- _Teks Halaman_
Laporan Wartawan Tribunnews.com, Srihandriatmo Malau
TRIBUNNEWS.COM, JAKARTA - Pilkada serentak 2015 di sejumlah daerah sudah terlaksana namun meninggalkan beberapa catatan penting, Jumat (8/1/2016).
Peneliti dari Sinaksak Center, Osbin Samosir memberikan evaluasi event demokrasi lima tahunan tersebut.
Satu di antaranya soal sengketa pencalonan.
Kepada Tribunnews.com, seluruh sengketa pencalonan baik pemilihan Gubernur, Bupati dan Walikota semestinya diserahkan kepada Bawaslu Provinsi yang secara kelembagaan sudah bersifat mandiri dan tetap dengan masa kerja lima tahun namun ini tidak.
Menurutnya kewenangan sengketa pencalonan dalam Pilkada justru diberikan kepada Panwaslu Kabupaten-Kota karena masa kerja mereka bersifat sementara (adhoc).
Lebih lanjut menurutnya indikator keberhasilan Pilkada 2015 adalah kepuasan rakyat terhadap penyelenggara Pilkada sebagaimana dijelaskan dalam UU No 8 Tahun 2015 tentang Pemilihan Gubernur, Bupati dan Walikota.
Ia menillai kesemrawutan penyelenggaraan Pilkada serentak inilah yang mengundang begitu banyak protes dari para peserta.
Sejumlah besar Panwaslu Kabupaten/Kota diduga tidak cakap dalam bersidang dan tidak adil dalam memberi putusan sengketa.
“Tidak terpenuhinya kemampuan menjadi pengadil yang mumpuni, kinerja Panwaslu mengakibatkan kekacauan Pilkada," ujar Doktor Politik Universitas Indonesia (UI) ini.
Dan akhirnya, kata dia, yang keluar adalah permakluman atas kinerja buruk panwaslu karena mereka tidak didesain untuk ahli sebagai hakim dalam bersidang.
"Seharusnya pemerintah mempersiapkan para pihak yang berperan sebagai panwaslu."
"Dan untuk menjadi cakap sebagai hakim, diperlukan tahunan pendidikan dan pengalaman, seperti para hakim Tata Usaha Negara” ujarnya.
Osbin menambahkan, asal mulanya terjadinya kesalahan terkait dengan Panwaslu Kabupaten/kota yang datang dari undang-undang adalah yang pertama segi masa kerja Panwaslu Kabupaten-Kota yangbersifat sementara (adhoc) yakni hanya sepanjang masa tahapan Pilkada dimaksud, setelah pilkada selesai maka selesai juga masa kerja mereka.
Tidak ada kesempatan yang panjang dan lama bagi Panwaslu Kabupaten-Kota untuk belajar dan memahirkan diri sebagai hakim seperti dilakukan hakim-hakim di Pengadilan Negeri atau Peradilan Tata usaha Negara.
“Kekeliruan yang kedua adalah, putusan sengketa oleh Panwaslu Kabupaten-Kota yang bersifat final dan mengikat (final and binding)," jelasnya.

- _Daftar Baris_
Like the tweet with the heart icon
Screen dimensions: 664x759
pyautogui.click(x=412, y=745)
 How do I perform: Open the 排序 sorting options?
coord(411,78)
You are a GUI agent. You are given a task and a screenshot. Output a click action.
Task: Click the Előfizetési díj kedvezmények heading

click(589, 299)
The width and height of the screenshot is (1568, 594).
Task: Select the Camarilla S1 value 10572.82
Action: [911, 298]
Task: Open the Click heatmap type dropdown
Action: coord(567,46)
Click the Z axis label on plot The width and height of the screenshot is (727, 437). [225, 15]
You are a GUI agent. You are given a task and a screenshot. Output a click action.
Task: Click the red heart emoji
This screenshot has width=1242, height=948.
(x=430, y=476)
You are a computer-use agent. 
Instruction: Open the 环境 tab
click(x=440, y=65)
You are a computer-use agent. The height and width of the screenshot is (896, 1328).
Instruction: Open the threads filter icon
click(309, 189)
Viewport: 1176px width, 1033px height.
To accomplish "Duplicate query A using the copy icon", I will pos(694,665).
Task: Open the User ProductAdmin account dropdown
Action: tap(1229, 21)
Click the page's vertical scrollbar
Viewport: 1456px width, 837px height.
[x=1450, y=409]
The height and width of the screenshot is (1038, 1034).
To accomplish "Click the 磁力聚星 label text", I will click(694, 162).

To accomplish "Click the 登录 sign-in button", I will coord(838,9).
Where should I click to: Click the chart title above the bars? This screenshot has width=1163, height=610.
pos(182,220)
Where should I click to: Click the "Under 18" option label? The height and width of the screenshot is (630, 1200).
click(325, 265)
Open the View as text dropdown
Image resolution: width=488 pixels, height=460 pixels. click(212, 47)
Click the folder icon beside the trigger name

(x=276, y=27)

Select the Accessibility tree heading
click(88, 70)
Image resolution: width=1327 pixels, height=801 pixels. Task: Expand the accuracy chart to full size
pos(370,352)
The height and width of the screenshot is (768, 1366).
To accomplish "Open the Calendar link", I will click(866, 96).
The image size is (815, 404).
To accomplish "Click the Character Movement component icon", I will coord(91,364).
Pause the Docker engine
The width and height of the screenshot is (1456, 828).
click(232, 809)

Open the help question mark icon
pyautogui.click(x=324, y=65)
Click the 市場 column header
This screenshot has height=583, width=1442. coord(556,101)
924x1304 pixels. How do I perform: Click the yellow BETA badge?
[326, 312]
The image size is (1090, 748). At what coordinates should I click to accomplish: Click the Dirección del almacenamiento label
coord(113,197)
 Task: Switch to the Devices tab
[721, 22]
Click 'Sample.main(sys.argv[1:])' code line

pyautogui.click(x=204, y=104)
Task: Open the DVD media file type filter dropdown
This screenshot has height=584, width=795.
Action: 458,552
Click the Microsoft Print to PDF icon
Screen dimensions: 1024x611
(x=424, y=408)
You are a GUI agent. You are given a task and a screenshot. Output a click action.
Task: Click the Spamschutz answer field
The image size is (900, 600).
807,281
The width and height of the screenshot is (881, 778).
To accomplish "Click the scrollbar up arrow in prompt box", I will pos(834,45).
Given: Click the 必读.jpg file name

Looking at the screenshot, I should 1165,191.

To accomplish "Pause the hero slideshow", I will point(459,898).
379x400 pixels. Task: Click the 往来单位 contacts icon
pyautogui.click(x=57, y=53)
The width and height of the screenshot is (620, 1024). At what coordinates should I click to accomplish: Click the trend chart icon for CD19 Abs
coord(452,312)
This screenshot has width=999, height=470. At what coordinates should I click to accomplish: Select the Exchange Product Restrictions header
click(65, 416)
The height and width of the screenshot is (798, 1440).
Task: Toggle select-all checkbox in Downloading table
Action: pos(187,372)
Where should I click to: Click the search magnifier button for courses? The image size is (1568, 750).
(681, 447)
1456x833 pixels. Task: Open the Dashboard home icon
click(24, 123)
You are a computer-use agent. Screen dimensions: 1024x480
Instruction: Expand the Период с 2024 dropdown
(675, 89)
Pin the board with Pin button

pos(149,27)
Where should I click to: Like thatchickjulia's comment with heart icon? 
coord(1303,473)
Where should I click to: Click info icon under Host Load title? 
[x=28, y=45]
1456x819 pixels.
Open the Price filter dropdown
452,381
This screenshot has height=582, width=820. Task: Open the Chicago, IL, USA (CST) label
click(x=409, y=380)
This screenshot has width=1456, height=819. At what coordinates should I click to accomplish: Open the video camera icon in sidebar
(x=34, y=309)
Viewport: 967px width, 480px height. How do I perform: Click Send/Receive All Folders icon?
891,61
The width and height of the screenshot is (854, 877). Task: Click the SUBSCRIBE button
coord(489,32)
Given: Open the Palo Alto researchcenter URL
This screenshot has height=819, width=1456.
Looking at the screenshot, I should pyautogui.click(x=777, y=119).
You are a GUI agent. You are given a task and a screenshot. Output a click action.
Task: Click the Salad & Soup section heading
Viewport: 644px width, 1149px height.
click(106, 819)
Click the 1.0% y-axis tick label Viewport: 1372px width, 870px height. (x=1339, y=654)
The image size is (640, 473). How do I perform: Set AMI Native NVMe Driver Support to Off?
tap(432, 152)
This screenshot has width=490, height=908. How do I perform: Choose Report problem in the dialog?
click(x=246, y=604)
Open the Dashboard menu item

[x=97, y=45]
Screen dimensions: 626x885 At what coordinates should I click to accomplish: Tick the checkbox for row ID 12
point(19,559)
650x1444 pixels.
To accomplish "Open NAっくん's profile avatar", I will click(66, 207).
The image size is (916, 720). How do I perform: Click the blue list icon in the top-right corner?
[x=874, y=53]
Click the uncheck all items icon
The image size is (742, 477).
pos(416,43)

- _Soal Latihan_
- A) Jabatan apa saja yang dipilih dalam Pilkada menurut berita tentang Pilkada serentak 2015?
- B) Lanjutkan berita tentang Pilkada serentak 2015 mulai dari kalimat sesudah kalimat terakhirnya.

- _Jawaban Soal_
- A) Gubernur, Bupati, dan Walikota.

- B)
Padahal mereka tidak pernah dipersiapkan secara memadai menjadi hakim.
Untuk itu, menurutnya, sulit mengharapkan kualitas putusan yang adil dan diterima semua pihak dari majelis (Panwaslu) yang tidak paham proses dan tata beracara persidangan, sementara pertarungan pilkada adalah pertarungan para raksasa politik tingkat lokal dengan restu tingkat nasional.
"Ibarat menempatkan anggur baru dalam kantung rapuh maka hasilnya akan mengecewakan,” ujar lulusan Sekolah Tinggi Filsafat St Yohanes Pematangsiantar ini.
Oleh karena itu, Osbin mengusulkan bahwa, putusan sengketa di tingkat Bawaslu termasuk Provinsi pun tidak boleh bersifat final dan mengikat.
Tetapi harus membuka pintu untuk gugatan banding ke tingkat lebih tinggi yakni Badan Pengawas Pemilu di tingkat Pusat yang putusannya bersifat final dan mengikat.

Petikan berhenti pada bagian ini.